Armand De Decker © Belga

Kazakhgate: « Selon Armand De Decker, il y avait urgence »

Thierry Denoël
Thierry Denoël Journaliste au Vif

L’audition ce 7 juin, par la commission Kazakhgate, des chefs de cabinets du ministre de la Justice de l’époque risque d’enfoncer un peu plus Armand De Decker. En tout cas, si ceux-ci répètent aux députés ce qu’ils ont déjà dit aux enquêteurs… Extraits.

Bruxelles, février 2011. Le fameux trio kazakh vient de se voir renvoyer devant un tribunal correctionnel, dans le dossier de corruption Tractebel. Les avocats de Patokh Chodiev et de ses deux acolytes doivent trouver, à tout prix, le moyen d’éviter aux Kazakhs un procès public. Depuis plusieurs semaines, l’idée d’une discrète transaction pénale se dessine. Pour cela, la loi belge doit être adaptée.
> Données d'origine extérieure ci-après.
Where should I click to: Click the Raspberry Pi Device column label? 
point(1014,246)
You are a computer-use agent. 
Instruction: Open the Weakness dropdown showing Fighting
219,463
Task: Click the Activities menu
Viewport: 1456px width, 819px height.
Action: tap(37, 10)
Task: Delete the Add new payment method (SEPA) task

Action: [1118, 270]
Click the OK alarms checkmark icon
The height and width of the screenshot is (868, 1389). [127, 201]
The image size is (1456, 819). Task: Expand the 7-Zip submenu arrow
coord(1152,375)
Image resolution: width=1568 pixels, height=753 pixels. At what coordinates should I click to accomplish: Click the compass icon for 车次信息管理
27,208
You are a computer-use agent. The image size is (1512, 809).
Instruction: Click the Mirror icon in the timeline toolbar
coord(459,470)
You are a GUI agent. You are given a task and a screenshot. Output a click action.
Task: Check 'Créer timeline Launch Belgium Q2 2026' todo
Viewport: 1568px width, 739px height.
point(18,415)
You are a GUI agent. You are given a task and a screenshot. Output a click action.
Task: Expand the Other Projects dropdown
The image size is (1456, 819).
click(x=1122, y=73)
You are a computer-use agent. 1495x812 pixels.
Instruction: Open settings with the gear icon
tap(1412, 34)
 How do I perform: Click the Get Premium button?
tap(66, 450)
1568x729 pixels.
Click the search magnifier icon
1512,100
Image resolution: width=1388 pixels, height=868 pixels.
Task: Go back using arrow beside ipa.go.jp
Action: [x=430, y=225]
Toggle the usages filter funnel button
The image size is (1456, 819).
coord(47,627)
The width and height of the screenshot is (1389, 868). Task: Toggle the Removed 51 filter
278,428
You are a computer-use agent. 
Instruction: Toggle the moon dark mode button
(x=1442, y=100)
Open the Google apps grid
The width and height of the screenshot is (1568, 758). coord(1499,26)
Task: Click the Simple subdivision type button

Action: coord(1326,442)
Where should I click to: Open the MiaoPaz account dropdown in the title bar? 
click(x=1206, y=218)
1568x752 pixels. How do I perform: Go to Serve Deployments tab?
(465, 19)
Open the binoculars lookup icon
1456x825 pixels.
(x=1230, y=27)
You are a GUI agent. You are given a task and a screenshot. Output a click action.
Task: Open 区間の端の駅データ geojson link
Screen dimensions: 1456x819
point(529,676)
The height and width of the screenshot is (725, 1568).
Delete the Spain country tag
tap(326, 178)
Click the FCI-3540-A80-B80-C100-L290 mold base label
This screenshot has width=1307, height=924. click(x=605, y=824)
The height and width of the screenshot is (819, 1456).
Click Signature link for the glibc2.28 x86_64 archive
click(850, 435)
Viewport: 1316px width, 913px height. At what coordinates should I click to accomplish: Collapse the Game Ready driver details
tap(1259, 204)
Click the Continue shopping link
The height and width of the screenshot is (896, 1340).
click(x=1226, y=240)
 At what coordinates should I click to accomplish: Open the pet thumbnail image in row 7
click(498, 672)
Ce que le parlement fera dans l’urgence. Mais l’a-t-il fait à l’instigation de l’Elysée à qui le président kazakh a conditionné la signature d’un contrat aéronautique au « sauvetage » de son ami Chodiev en Belgique ? De nombreux éléments le laissent penser, dont cette visite dominicale insolite à Stefaan De Clerck (CD&V).

En effet, le dimanche 20 février 2011, Armand De Decker et Catherine Degoul, avocats des Kazakhs, se sont rendus au domicile courtraisien de Stefaan De Clerck, alors ministre de la Justice. Une visite que De Clerck reconnaîtra en 2015, face aux enquêteurs belges, en la qualifiant de « petite réunion pas plus longue qu’une visite de courtoisie ». Mais une réunion qui concernait bien le dossier Chodiev et l’intervention éventuelle du ministre dans celui-ci. Lequel a affirmé avoir refusé toute ingérence dans cette affaire judiciaire.

Plus confondant : dès le lendemain, le 21 février 2011, Armand De Decker et Catherine Degoul ont déboulé sans prévenir au cabinet du ministre, cette fois. « De Decker n’avait pas téléphoné, il s’était présenté spontanément », a raconté aux enquêteurs Jo Baret, le chef de cabinet qui les a reçus. Actuellement à la retraite, ce dernier a expliqué, laconique : « De Decker a brièvement déclaré qu’il était en représentation pour l’Elysée. » Lors de cet entretien improvisé, la cheffe de cabinet adjointe Paule Somers était également présente. Interrogée en février 2016 dans le cadre de l’enquête judiciaire, celle-ci, aujourd’hui procureur fédérale, s’est montrée plus prolixe et précise dans ses souvenirs. « Le but de cette visite au cabinet était de demander à Monsieur De Clerck de donner une injonction positive au parquet de Bruxelles afin qu’une transaction pénale soit donnée dans le cadre du dossier Chodiev », a-t-elle expliqué aux policiers.

La magistrate a ajouté : « Il convient de préciser que lors de cette visite, Armand De Decker a précisé qu’il ne venait pas en sa qualité de président du Sénat mais bien en sa qualité d’avocat de l’Elysée, tandis que la dame (Ndlr : Catherine Degoul) a été présentée comme étant l’avocate de Monsieur Chodiev. Armand De Decker a aussi précisé que l’intervention de l’Elysée était liée à l’octroi d’un marché en matière d’aéronautique entre le Kazakhstan et la France. » Paule Somers a aussi confié aux enquêteurs cet élément interpellant : « Armand De Decker insistait parce que, selon lui, il s’agissait d’une question de délais et qu’il y avait urgence ». Le sénateur MR faisait-il référence au salon aéronautique du Bourget, fin juin 2011, où le contrat portant sur des hélicoptères français devait être définitivement signé ?

Si c’est le cas, cela conforte la thèse selon laquelle l’urgence d’adopter la transaction pénale élargie pour en faire bénéficier Chodiev était liée à la signature des contrats franco-kazakhs ce jour-là au Bourget. C’est d’ailleurs ce qu’avait exposé, dans ses mails et notes confidentielles à l’ex-ministre français Claude Guéant, Jean-François Etienne des Rosaies, cet homme de l’ombre de l’Elysée sous Nicolas Sarkozy. Cela illustre aussi la teneur du fameux bristol du 18 août 2011 (révélé dans Le Vif du 4 mai dernier), écrit de la main de Claude Guéant qui se félicitait du « magnifique travail » effectué par De Decker, « qui ne peut que servir les intérêts de la France ».